Ormai la scelta sil nome sembra essere fatta. Il crossover di segmento B di Alfa Romeo si chiamerà Alfa Romeo Palade. L’auto nascerà sulla seconda generazione della CMP, ideata da PSA. Il suv sarà fabbricato in Polonia, nello stabilimento di Tychy. Il suo debutto sarà probabilmente per autunno 2023.

Le immagini utilizzate nell’articolo sono dei render del designer Alessandro Daniele Capriotti, pubblicati sul canale Youtube di Rons Rides:

Le dimensioni dell’Alfa Romeo Palade dovrebbero aggirarsi intorno ai 4,2 metri, classiche di un crossover di segmento B. L’auto, inoltre  sarà molto tecnologica, con strumentazione digitale di serie, tecnologia di ausilio alla guida autonoma di livello 2, molti ADAS, connettività 5G ed interattività.

Riguardo ai motori ci aspettiamo il debutto dei 1.2 PureTech a benzina da 100, 130 e 155 CV dotati di tecnologia micro ibrida a 48 V. Sembra lontana l’ipotesi di una versione molto potente con propulsore endotermico.
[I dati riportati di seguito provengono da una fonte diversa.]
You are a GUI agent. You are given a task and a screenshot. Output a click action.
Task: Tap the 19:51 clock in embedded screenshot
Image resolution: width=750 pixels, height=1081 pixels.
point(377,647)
Questa potrebbe essere proposta, invece, a batterie.

Sicuramente come dichiarato dalla Casa, l’Alfa Romeo Palade avrà la sua versione completamente elettrica. Ci aspettiamo qualcosa in più. Potrebbe arrivare un’intera gamma di versioni a zero emissioni, dato che il futuro sta andando in quella direzione.

Il motore “silenzioso”, quello EV, vedendo le caratteristiche delle sorelle elettriche suv Opel, DS e Peugeot, probabilmente disporrà di una potenza sull’ordine dei 136 CV e un’autonomia batteria sui 400 km, con un pacco batterie sui 50-55 kWh. Avremo dei miglioramenti tecnologici per quanto riguarda gli aspetti chimici, che porteranno benefici in termini di percorrenze.

Secondo alcune indiscrezioni potremmo aspettarci anche almeno una se non più versioni dotate di trazione integrale elettrica. Ciò ancora, però, non confermato. In questo caso ci potremmo aspettare un’Alfa Romeo Palade con doppio motore nelle versioni da 170-180 CV e 210-215 CV (quest’ultima denominata Veloce). Autonomie tra i 330 ed i 350 km.

Le Alfa Romeo continueranno ad essere delle auto che trasmettono delle sensazioni, con costi accessibili”. Queste le parole di Jean Philippe Imparato, CEO del brand, che ha mostrato passione e idee chiare.

Ne sapremo di più nei prossimi mesi quando sarà presentato il nuovo piano di rilancio di Alfa Romeo all’interno di Stellantis. Si vedrà anche se, successivamente, Alfa Romeo popolerà il segmento B anche con la Mito.